- Born: Harold Bradley Jackson September 4, 1920 Wilmington, North Carolina, United States
- Origin: Nashville, Tennessee
- Died: January 24, 1991 (aged 70)
- Genres: Country music
- Instruments: Pedal steel guitar, dobro

= Shot Jackson =

Harold Bradley "Shot" Jackson (September 4, 1920-January 24, 1991) was an American country guitarist best known for playing Dobro and pedal steel guitar. He also designed and manufactured guitars under the name Sho-Bud.

==Biography==
Jackson moved to Nashville in 1944 to play on the Grand Ole Opry, in Cousin Wilbur Westbrooks' band. After a short stint in the Navy, Jackson joined the Bailes Brothers on KWKH's Louisiana Hayride program, playing Dobro.

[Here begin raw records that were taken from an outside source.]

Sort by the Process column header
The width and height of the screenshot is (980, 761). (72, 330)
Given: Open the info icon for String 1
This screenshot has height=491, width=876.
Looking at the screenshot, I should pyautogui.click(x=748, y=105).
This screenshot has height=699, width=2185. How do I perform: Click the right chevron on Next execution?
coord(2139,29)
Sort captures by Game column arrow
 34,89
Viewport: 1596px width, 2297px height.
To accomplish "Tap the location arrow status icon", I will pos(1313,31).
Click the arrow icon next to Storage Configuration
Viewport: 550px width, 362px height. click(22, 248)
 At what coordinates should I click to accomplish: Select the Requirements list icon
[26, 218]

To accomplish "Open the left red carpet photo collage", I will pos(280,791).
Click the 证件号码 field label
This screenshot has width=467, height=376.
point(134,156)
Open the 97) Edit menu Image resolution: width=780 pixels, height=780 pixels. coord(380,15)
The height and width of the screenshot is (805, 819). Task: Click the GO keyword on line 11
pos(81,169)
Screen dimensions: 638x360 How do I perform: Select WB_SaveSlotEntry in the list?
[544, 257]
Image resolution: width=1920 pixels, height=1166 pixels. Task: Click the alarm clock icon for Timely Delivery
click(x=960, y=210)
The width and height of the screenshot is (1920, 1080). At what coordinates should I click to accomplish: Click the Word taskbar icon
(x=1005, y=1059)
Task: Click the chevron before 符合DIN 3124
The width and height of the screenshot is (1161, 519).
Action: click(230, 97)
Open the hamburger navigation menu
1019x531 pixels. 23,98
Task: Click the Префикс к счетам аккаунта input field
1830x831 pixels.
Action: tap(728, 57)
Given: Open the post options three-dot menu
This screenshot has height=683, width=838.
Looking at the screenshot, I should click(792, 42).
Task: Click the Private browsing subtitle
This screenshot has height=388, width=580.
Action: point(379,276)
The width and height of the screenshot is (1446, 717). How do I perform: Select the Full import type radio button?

After the Bailes Brothers left the Hayride, Jackson stayed behind, playing with artists like Webb Pierce, Jimmie Osborne, and Red Sovine. He met Johnnie & Jack, & Kitty Wells at KWKH as well as fiddler Paul Warren. Paul went with Lester Flatt & Earl Scruggs a couple of years before Jack Anglin Died in March 1963 of a car accident.

From 1949–62, Jackson joined Johnnie Wright and Jack Anglin's Tennessee Mountain Boys, as their Dobro player. During this time, he designed the first pedal steel guitar (modified Fender lap steel) and played behind Wright's wife Kitty Wells on early Decca recordings with a pedal steel, not the Dobro.

Jackson left the Tennessee Mountain Boys to play steel guitar for Roy Acuff's Smoky Mountain Boys. He designed a pedal steel guitar with Buddy Emmons, marketing it under the name Sho-Bud. Eventually Jackson left Acuff to devote more time to his burgeoning company, still finding time to play on records by Melba Montgomery whom was with Roy Acuffs' band, from 1960-1962. Including her hit duets with George Jones from 1962-1964. In 1962 Shot released a solo album, Singing Strings of Steel Guitar and Dobro, on Starday Records.

From 1964 until mid-1965, Jackson was back playing with Roy Acuff, but was badly injured (along with Acuff) in a serious head-on car crash that Acuff caused by passing without assured clear distance as they were late for a show. After he recovered, Jackson started performing with his wife, Donna Darlene. Around the same time, he began to market a new guitar—a seven-string resonator called the Sho-Bro.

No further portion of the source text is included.